(Saved data entries)
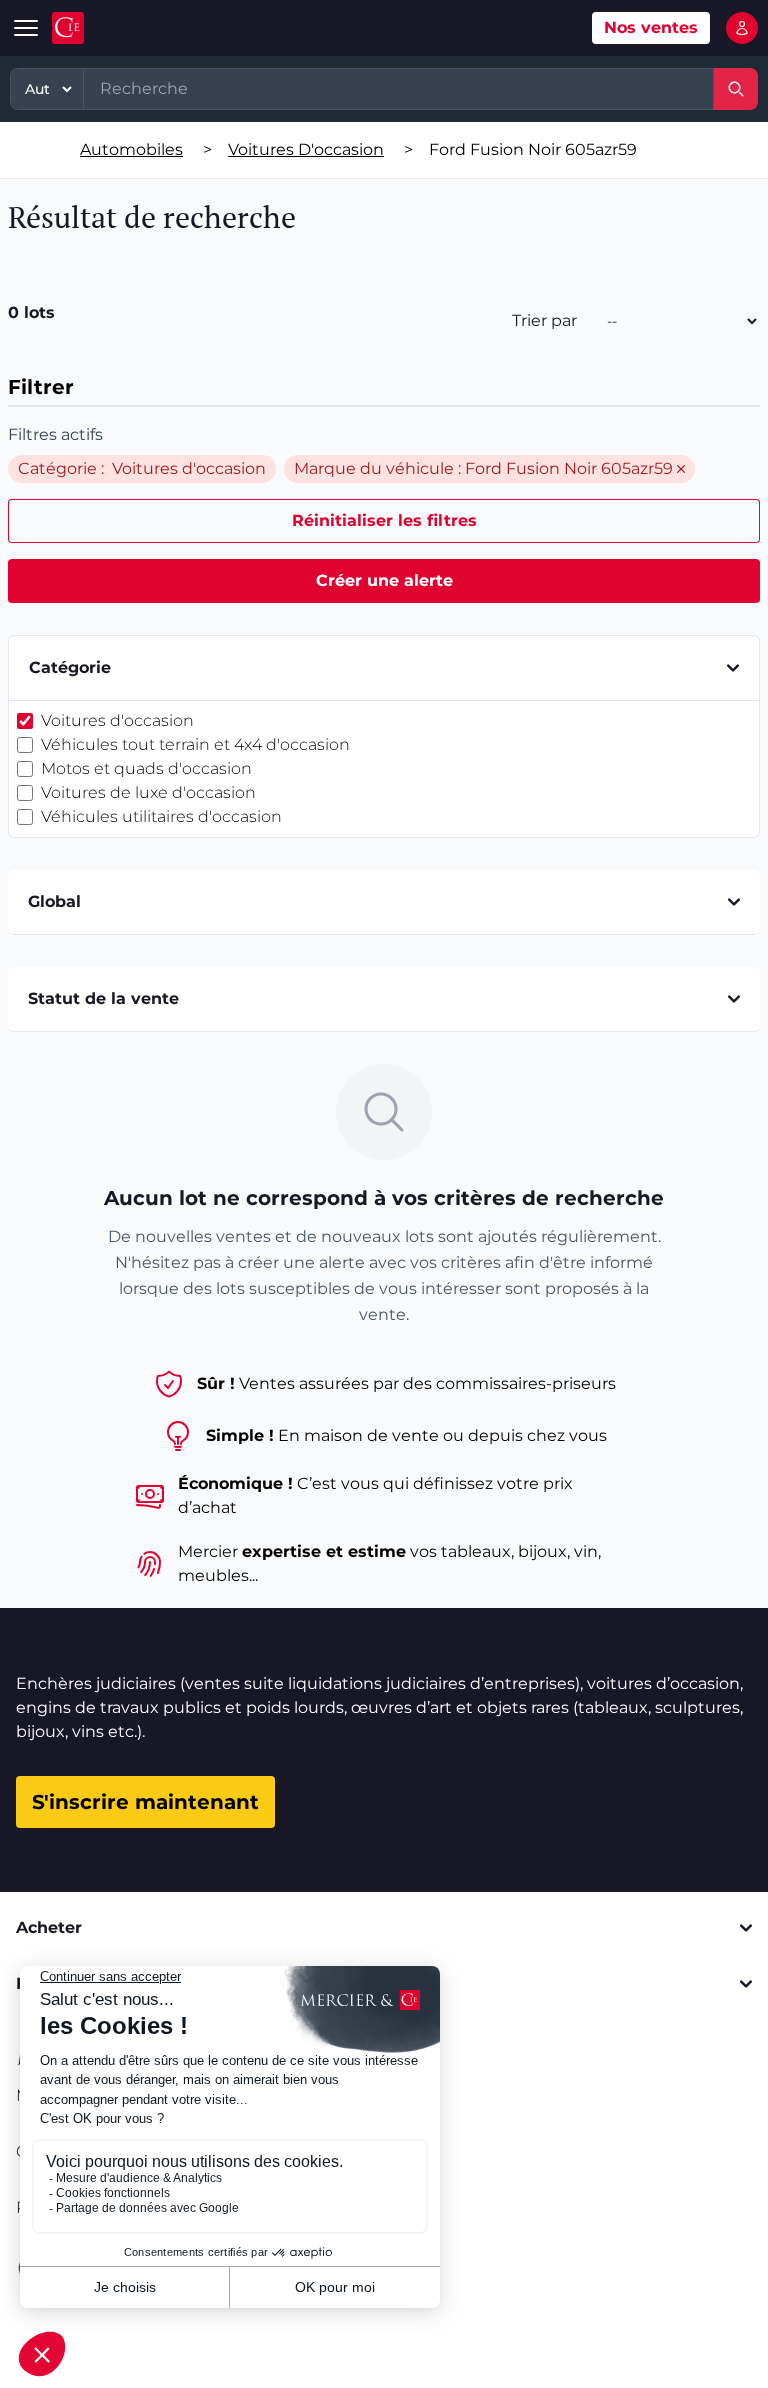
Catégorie (70, 667)
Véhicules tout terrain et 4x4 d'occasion (195, 744)
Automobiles (131, 149)
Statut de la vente (103, 998)
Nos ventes (651, 27)
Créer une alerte (384, 580)
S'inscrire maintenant (145, 1802)
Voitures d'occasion (306, 149)
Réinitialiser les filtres (384, 520)
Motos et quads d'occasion (146, 768)
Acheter (49, 1927)
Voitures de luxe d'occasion (148, 792)
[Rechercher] (736, 89)
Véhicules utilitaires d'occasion (161, 816)
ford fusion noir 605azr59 (533, 149)
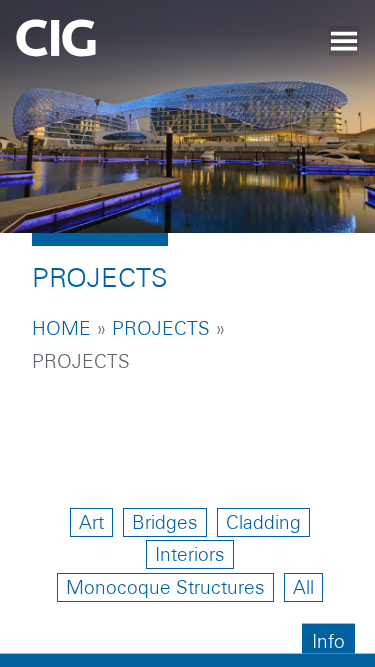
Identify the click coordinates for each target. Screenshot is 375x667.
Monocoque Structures (165, 587)
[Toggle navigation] (344, 41)
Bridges (165, 522)
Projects (161, 328)
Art (91, 522)
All (303, 587)
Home (61, 328)
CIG (111, 45)
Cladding (263, 522)
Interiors (190, 554)
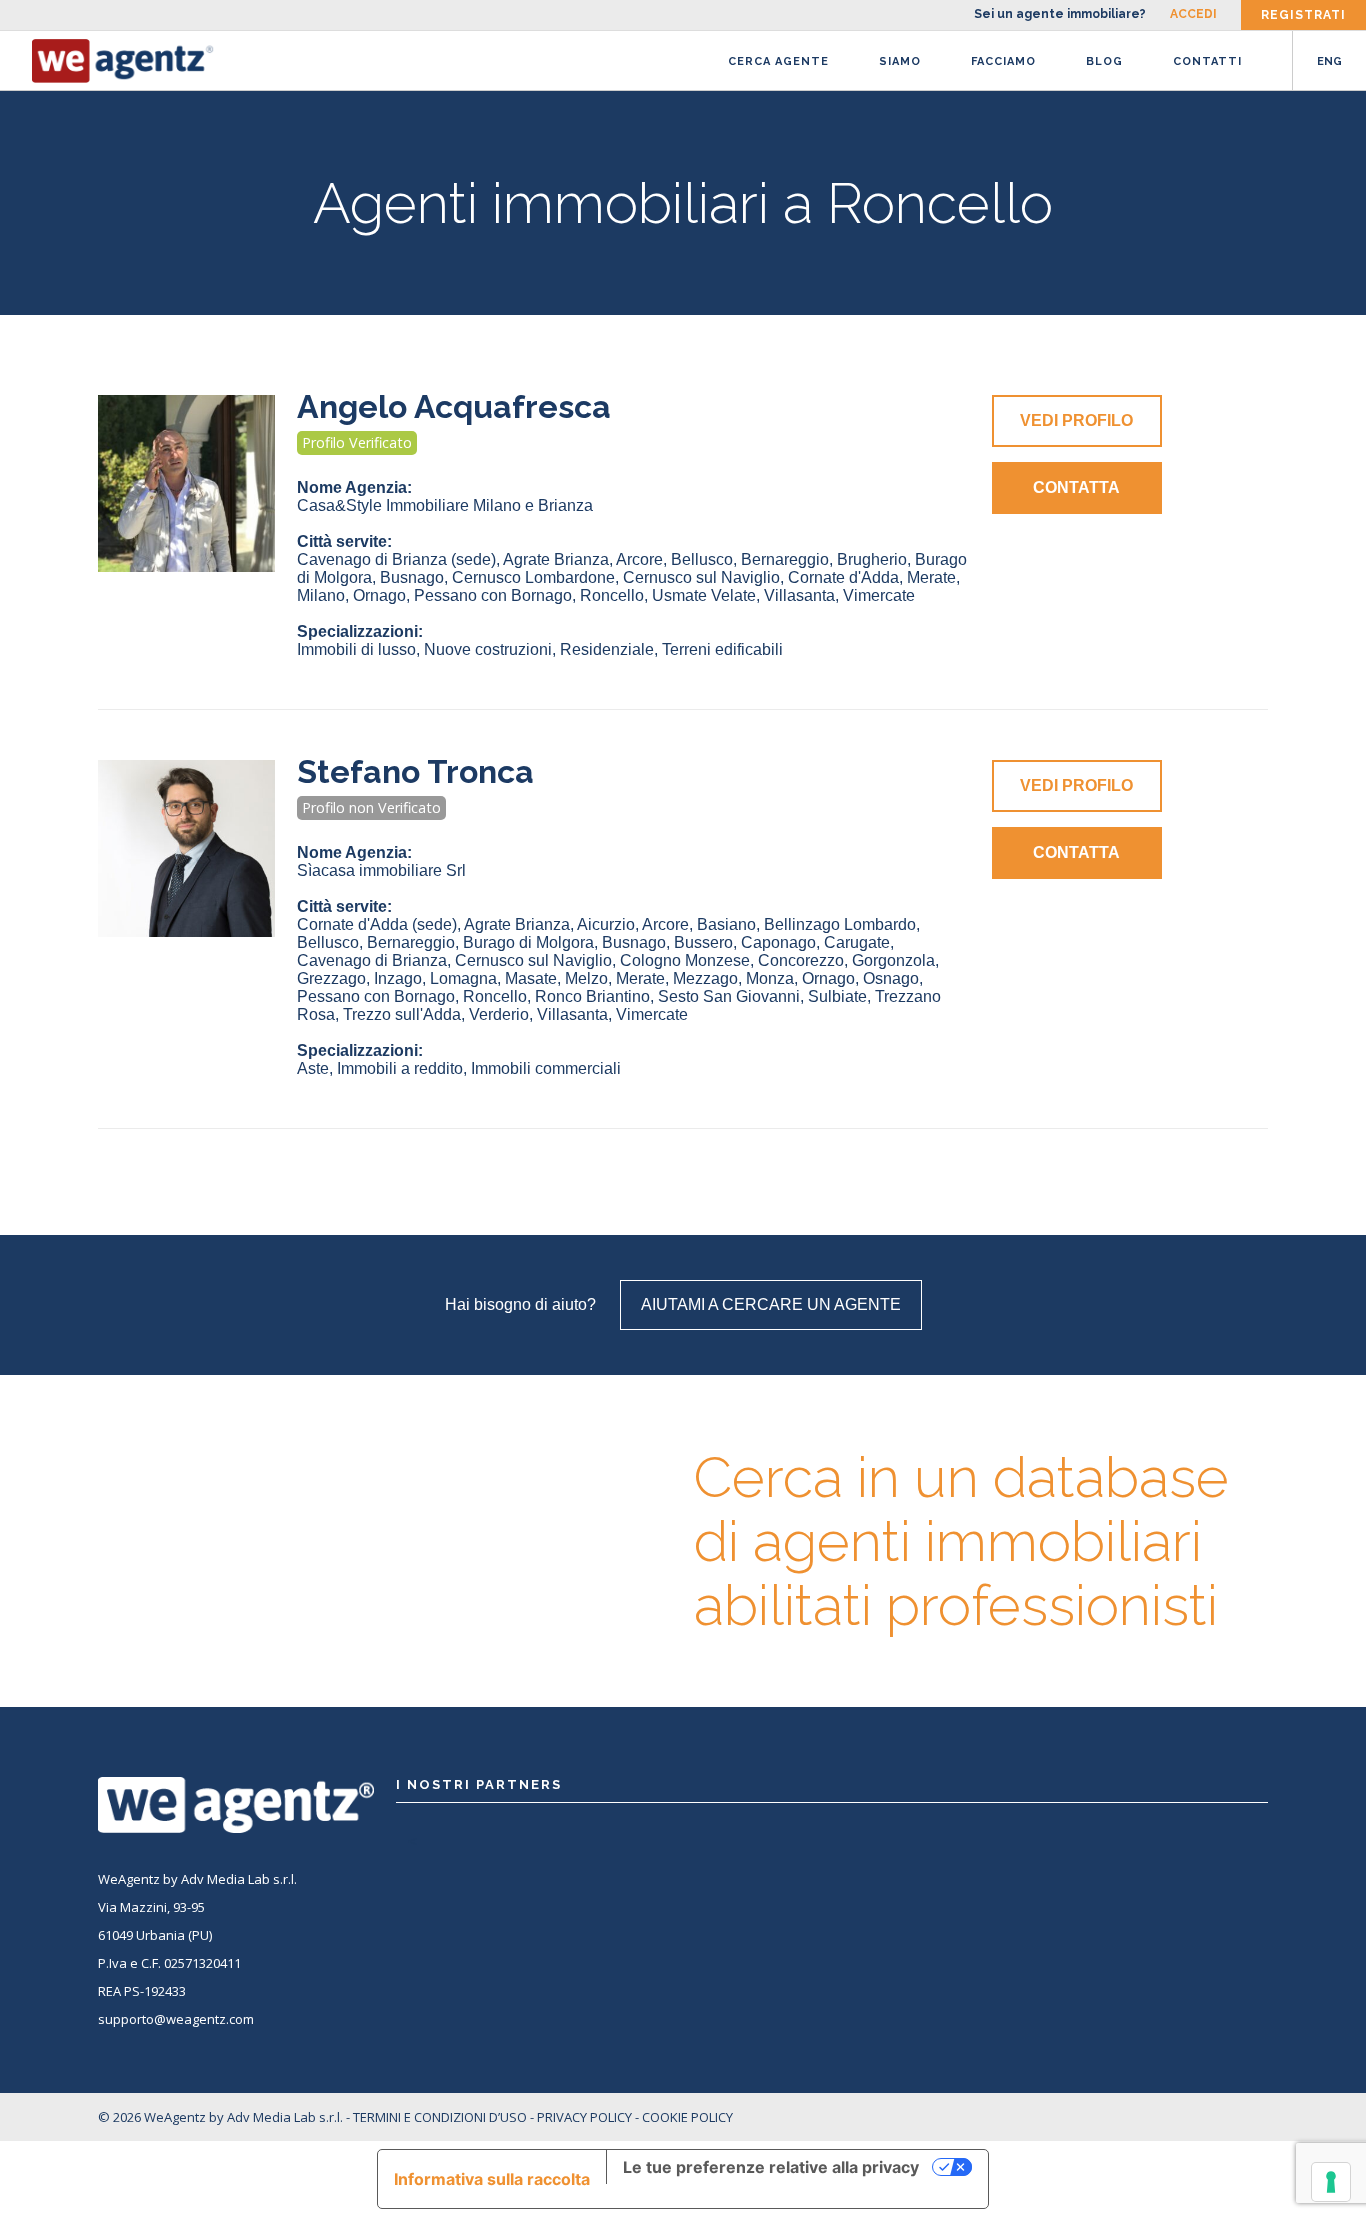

- [About this task]:
The expected output is every entry, retyped exactly, with all pictures removed.

- [Output for this exercise]:
Catégorie (70, 667)
Véhicules tout terrain et 4x4 d'occasion (195, 744)
Automobiles (131, 149)
Statut de la vente (103, 998)
Nos ventes (651, 27)
Créer une alerte (384, 580)
S'inscrire maintenant (145, 1802)
Voitures d'occasion (306, 149)
Réinitialiser les filtres (384, 520)
Motos et quads d'occasion (146, 768)
Acheter (49, 1927)
Voitures de luxe d'occasion (148, 792)
[Rechercher] (736, 89)
Véhicules utilitaires d'occasion (161, 816)
ford fusion noir 605azr59 (533, 149)
Identify the click coordinates for each target. Screenshot is 375x667.
Monocoque Structures (165, 587)
[Toggle navigation] (344, 41)
Bridges (165, 522)
Projects (161, 328)
Art (91, 522)
All (303, 587)
Home (61, 328)
CIG (111, 45)
Cladding (263, 522)
Interiors (190, 554)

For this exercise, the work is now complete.